__INSTRUCTION 1__
In the tokenization article, reproduce the passage starting with "J.P. Morgan: The" and going on through "like Goldman Sachs.", swapping "J.P. Morgan" for "JPMorgan Chase".
__INSTRUCTION 2__
Name each financial company that the tokenization article mentions.

__SOURCE DOCUMENT__
※

The recent approval of spot Bitcoin ETFs, particularly by asset management giant BlackRock, has captured significant market attention. While much has been written about this development, it points to a broader trend: the accelerating tokenization of real-world assets (RWA) by traditional financial institutions.
This movement goes far beyond cryptocurrencies. Major banks and financial service providers are actively developing and deploying solutions to bring traditional assets, like money market funds and commercial bank deposits, onto the blockchain. This process of asset tokenization is poised to unlock trillions of dollars in value, potentially creating a new paradigm for global finance.
Major Financial Institutions Are Embracing Deposit Tokens
The race to tokenize assets is not a future concept; it's happening now inside the world's most established banks.
J.P. Morgan: The First-Mover in Institutional On-Chain Services
J.P. Morgan (often referred to as "Big Mo") began its internal blockchain experiments as early as 2015. This led to the creation of Onyx, a robust asset management platform that has reportedly processed approximately one trillion dollars in transaction volume, with clients including other banking giants like Goldman Sachs.

※

__RAW DATA__
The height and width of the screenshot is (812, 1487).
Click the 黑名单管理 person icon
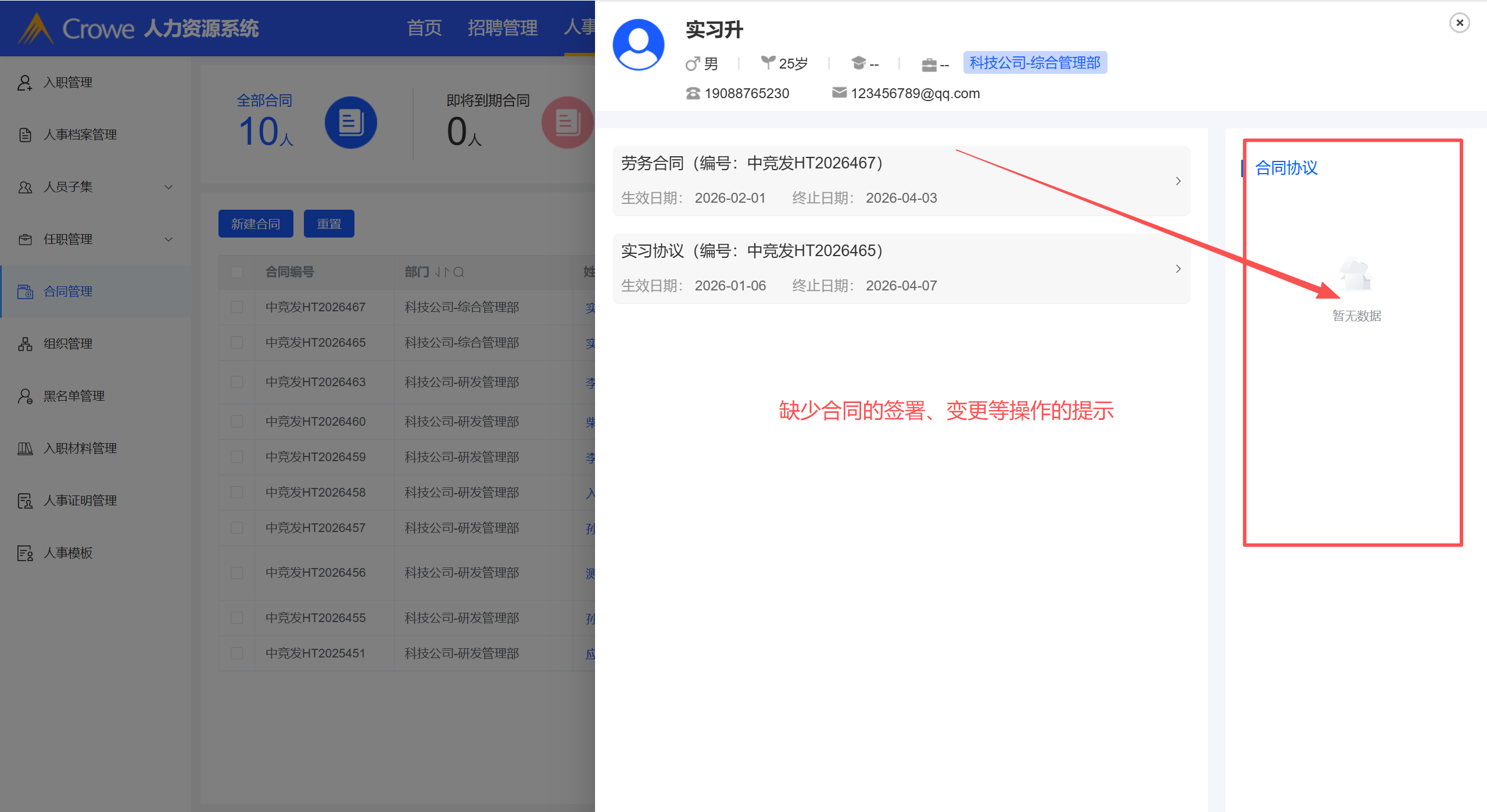(x=24, y=396)
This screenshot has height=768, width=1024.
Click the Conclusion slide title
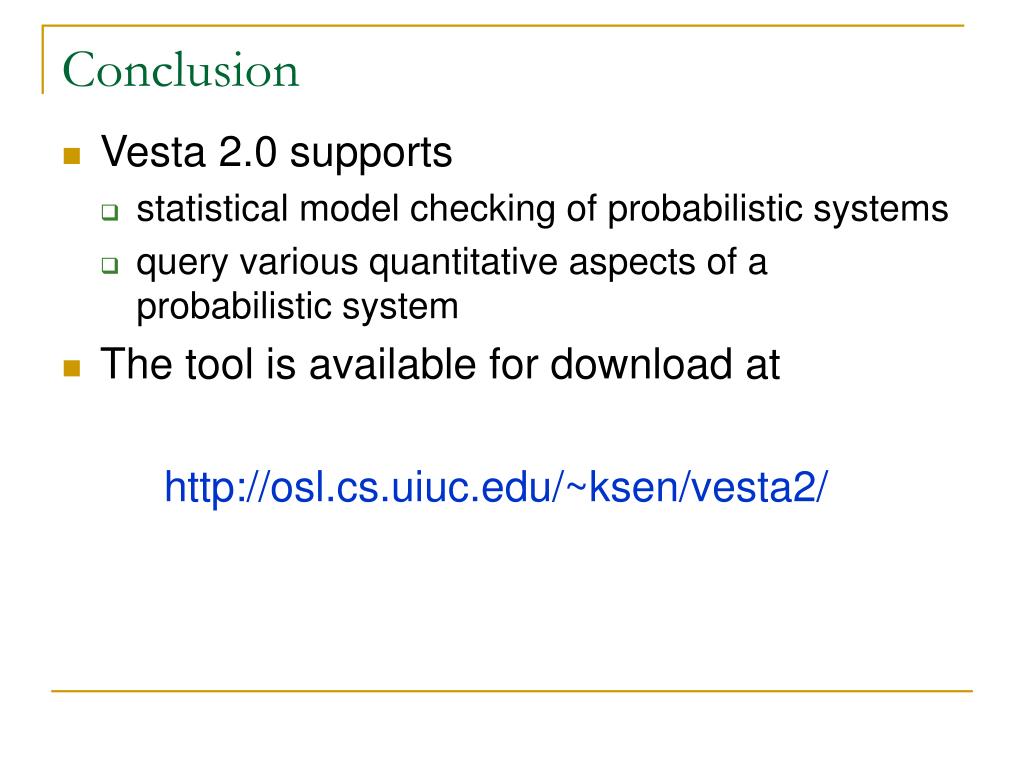click(x=180, y=70)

※

__WRITTEN RESPONSE 1__
JPMorgan Chase: The First-Mover in Institutional On-Chain Services
JPMorgan Chase (often referred to as "Big Mo") began its internal blockchain experiments as early as 2015. This led to the creation of Onyx, a robust asset management platform that has reportedly processed approximately one trillion dollars in transaction volume, with clients including other banking giants like Goldman Sachs.

__WRITTEN RESPONSE 2__
BlackRock, J.P. Morgan, Goldman Sachs